The Berlin Wall and the backyard of History

The Berlin Wall and the backyard of History

"1989 is not a mere sign in the chronological flow of the 20th century. Instead of following a linear timeline, it indicates a threshold, a critical moment that closes a season to open another. " With these words, Enzo Traverso assesses the fall of 1989 and the fall of the Berlin Wall, describing this year as the completion of an overthrow, mainly at a symbolic and ideological level, which had begun in the early 1980s with Thatcherism and Reaganism.

The words "revolution" and "communism" no longer signified a venture of emancipation, but in the collective imagination they referred more to "a totalitarian universe". On the other hand, words like 'market', 'business', 'investment', 'reform', 'individual freedoms' etc. they were transformed by symbols of alienation and individualism into objects of collective desire, but also "the natural foundations of postcolonial liberal societies".

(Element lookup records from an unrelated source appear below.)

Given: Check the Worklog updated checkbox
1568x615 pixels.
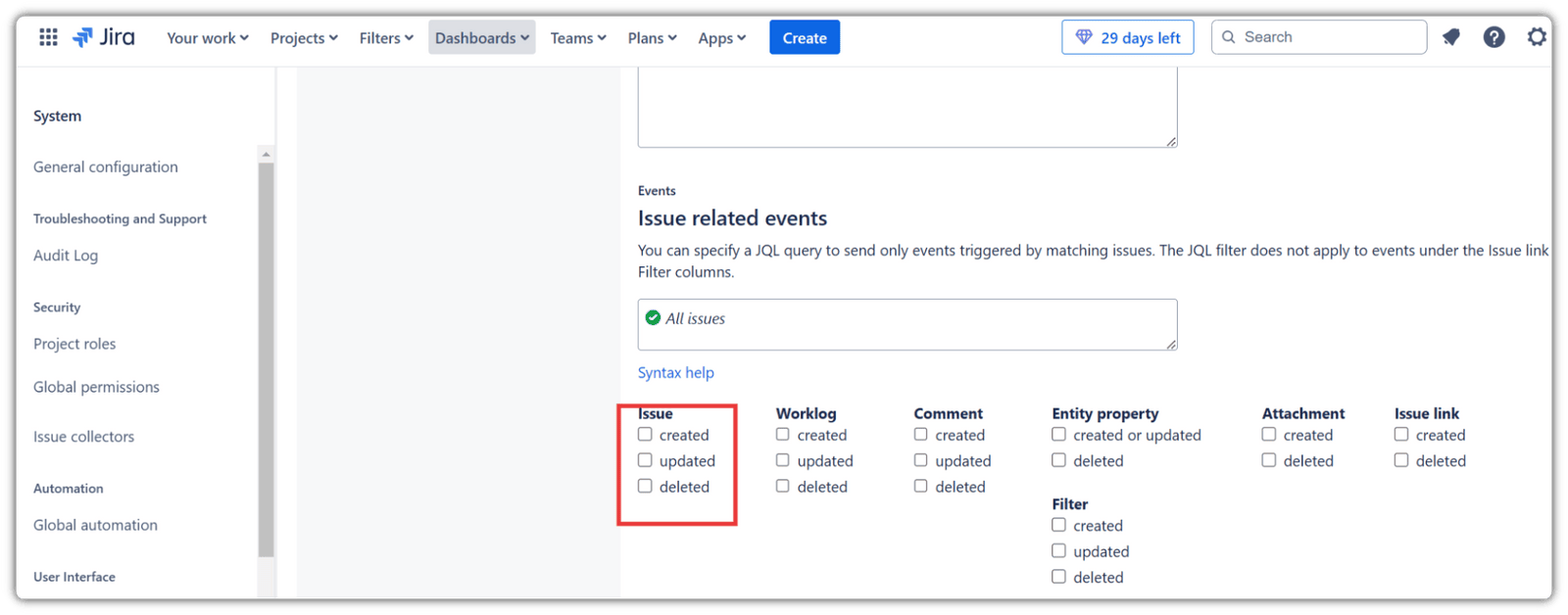Looking at the screenshot, I should 783,460.
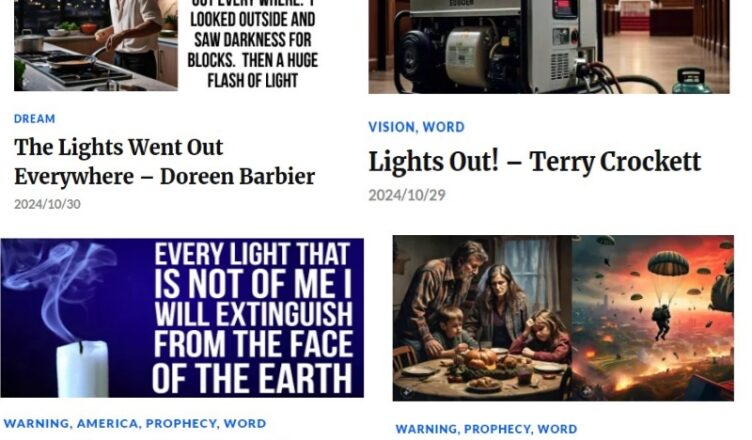Click the 2024/10/30 post date
The width and height of the screenshot is (752, 440).
click(47, 204)
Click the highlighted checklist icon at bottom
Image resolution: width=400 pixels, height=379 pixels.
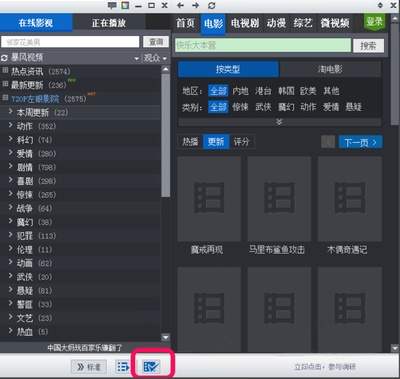coord(151,367)
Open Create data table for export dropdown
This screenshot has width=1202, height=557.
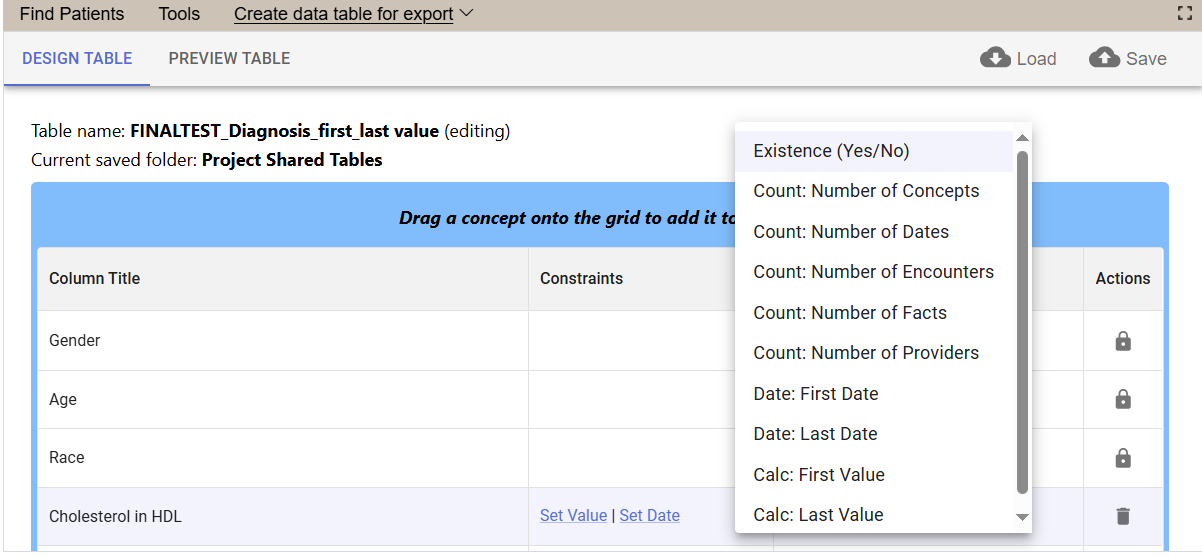[x=353, y=14]
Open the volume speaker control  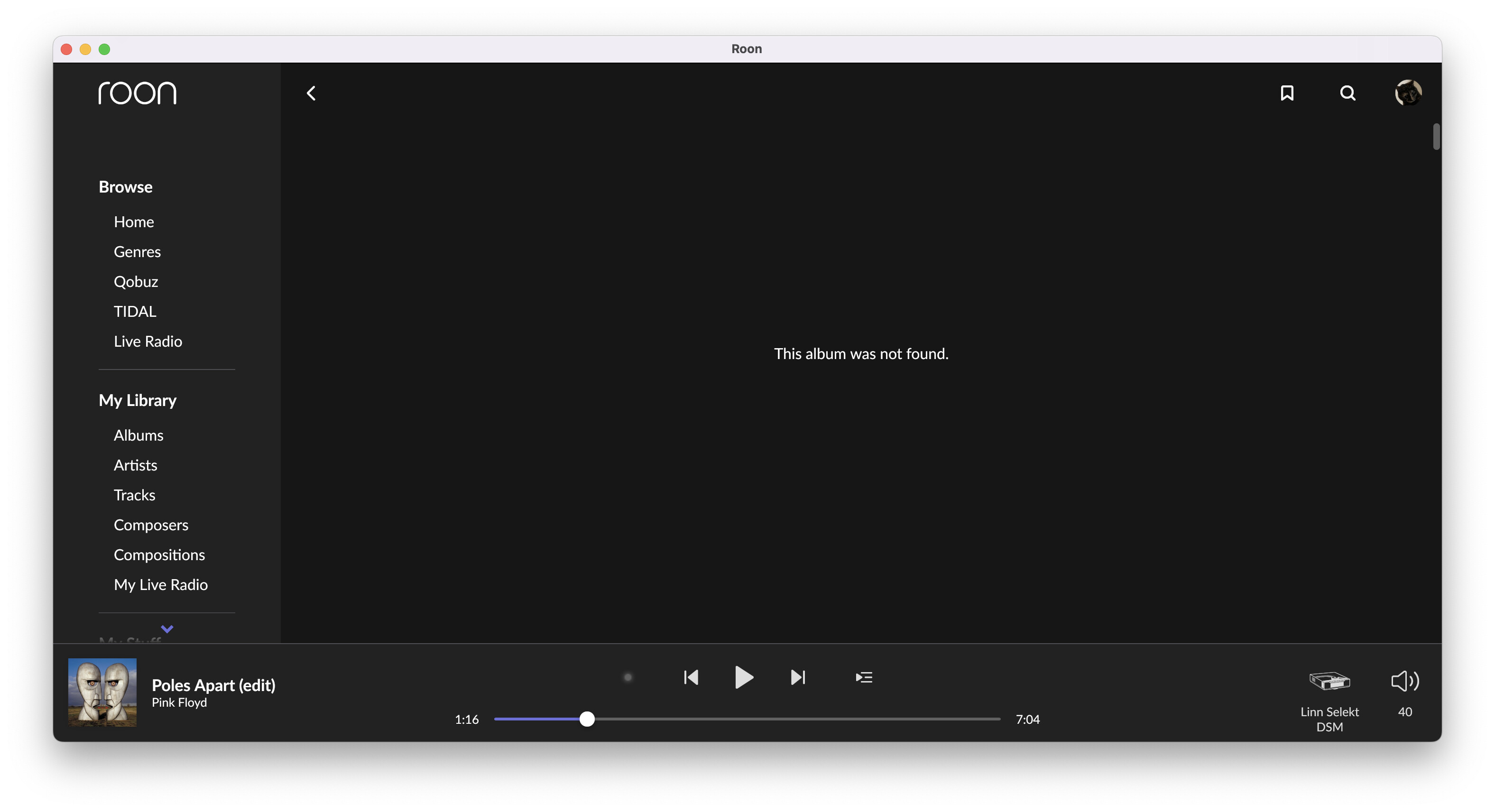coord(1404,681)
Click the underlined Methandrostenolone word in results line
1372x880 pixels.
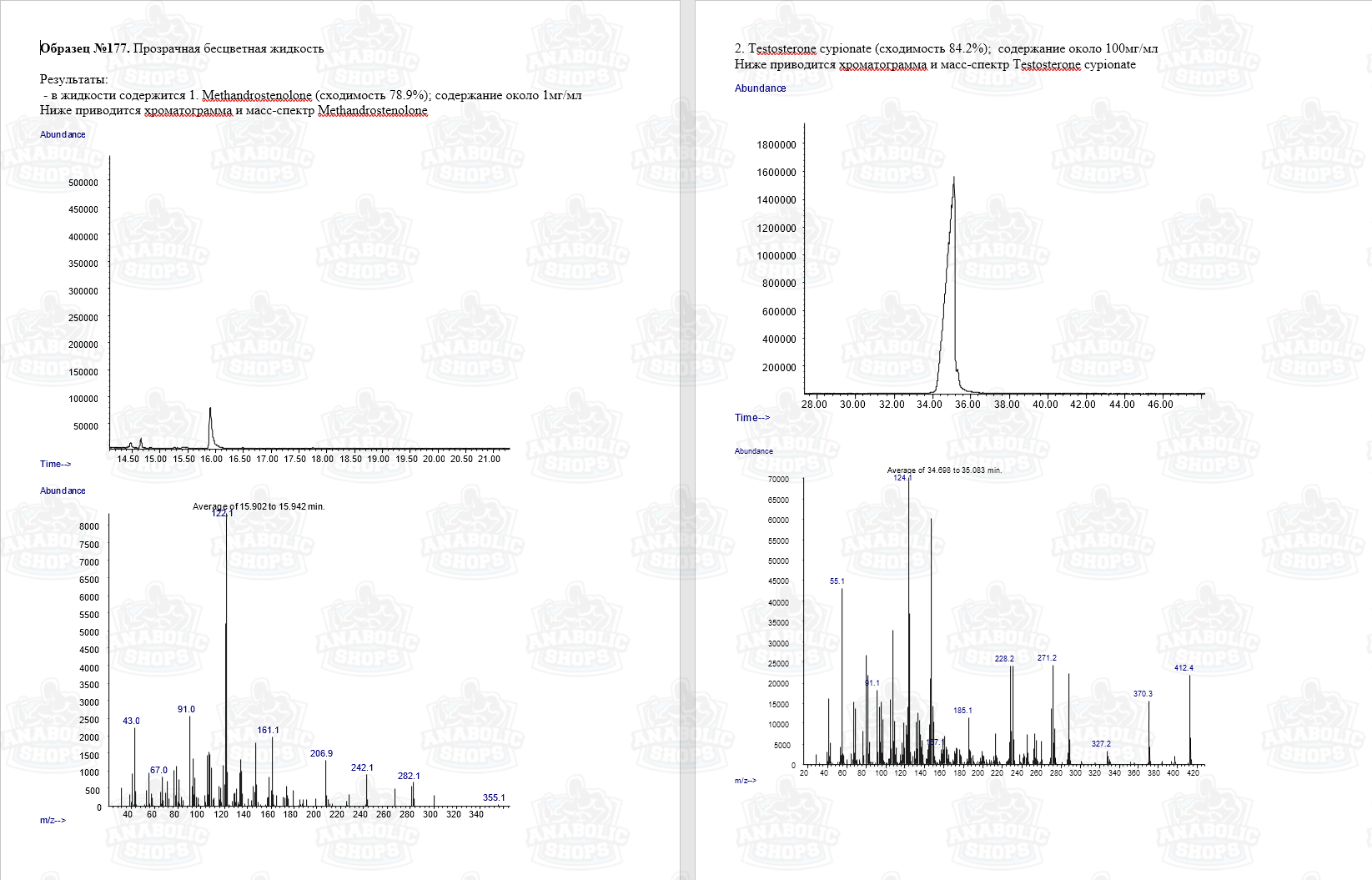pos(256,95)
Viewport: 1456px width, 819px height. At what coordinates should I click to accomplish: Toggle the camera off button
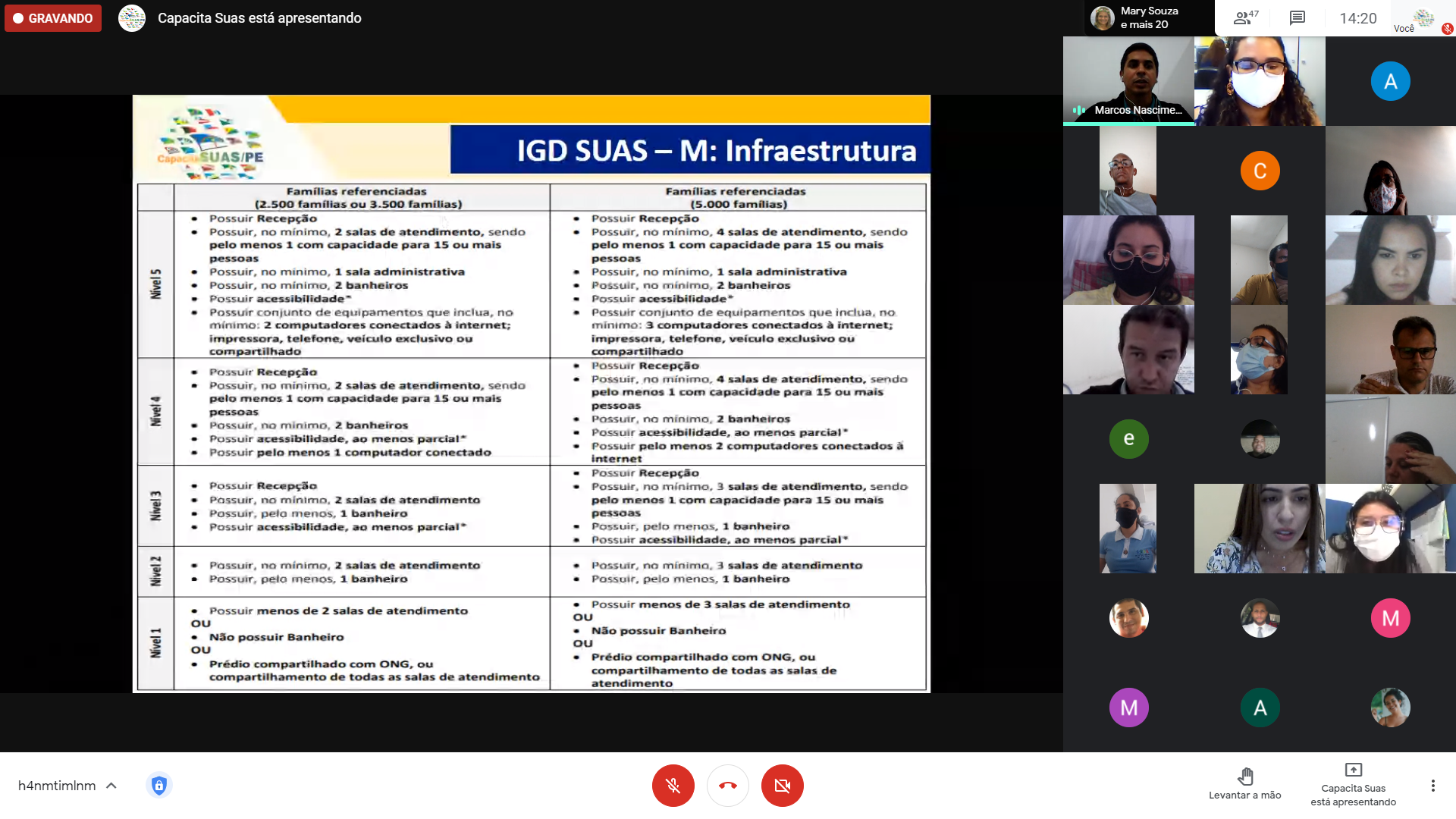pos(782,786)
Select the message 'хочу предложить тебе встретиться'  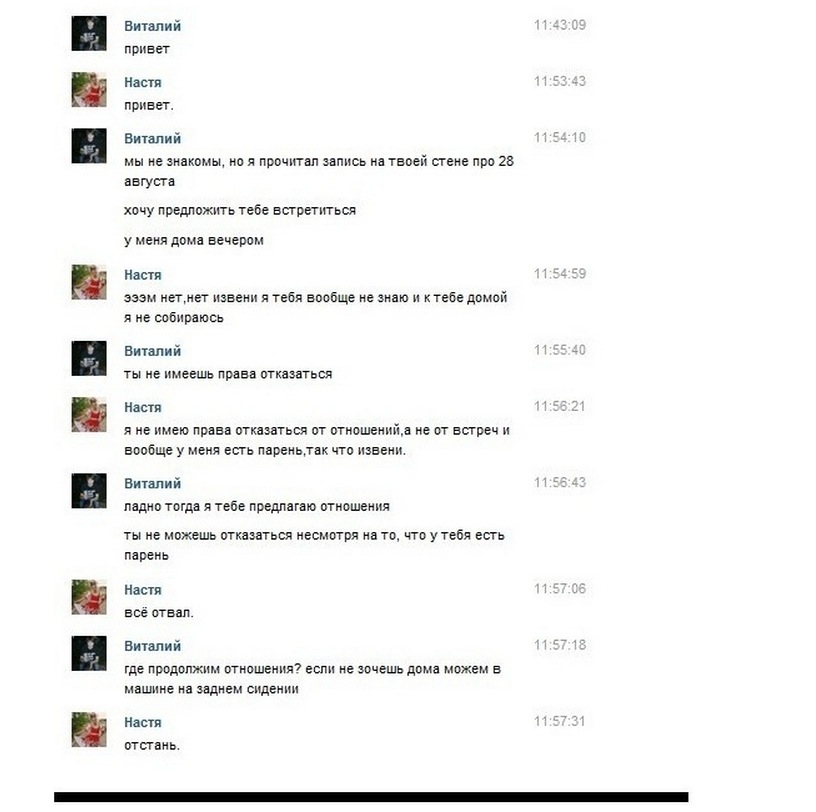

At the same time, the bipolarity and "spheres of influence" of the two superpowers gave way to a planetary history, to a sense of shared destiny, which signaled the transition to a multipolar world, with greater uncertainty and much more uncertainty.

Thirty years later, we are in a new threshold for a time when capitalism is being disputed almost everywhere as a source of catastrophes and threats to man and nature. The abysmal inequalities of income and wealth, freedom in many "liberal" regimes, mass alienation, the abolition of the social state, and climate change paint a gloomy landscape, a "valley of tears" for cruelty.

New movements of contention and claim are emerging in many corners of the globe, scattered and unrelated. But for civil liberties, others for greater economic equality, others for environmental protection. The point is the cooperation and osmosis of these movements, which must have in common the opposition to neoliberal capitalism and its consequences.

Undoubtedly the 20th century was a time of mass violence, genocide, totalitarian wars, but also of rebellions, revolutions, and hopeless hopes. It was a time when the ruling classes guided the developments, but also the spectacular entry of the "masses" into the historical arena. It was a "thickening" and an acceleration of historical time, which brought cataclysmic changes to economic, political and social levels.

Today, new contradictions appear to have accumulated and new underground currents have been set in motion, eagerly seeking to reach the historic surface. Pre-earthquake vibrations have lived through the movements of this decade: "Arab Spring", "indignant", Occupy Wall Street etc. These vibrations continue today in many parts of the globe. The question is whether the upcoming earthquake - without being able to predict when it will occur - will be a gradual social change or a new warfare in which new totalitarians will be "roasted".

Certainly, the situation in today's world does not leave much room for optimism unless the new generations - whose miserable future is foretold by all means in the present system - take action and prove that they have more imagination, courage, will and empathy than their. considers it clear that its readers have the right to comment, criticize and freely express themselves and seeks two-way communication with them.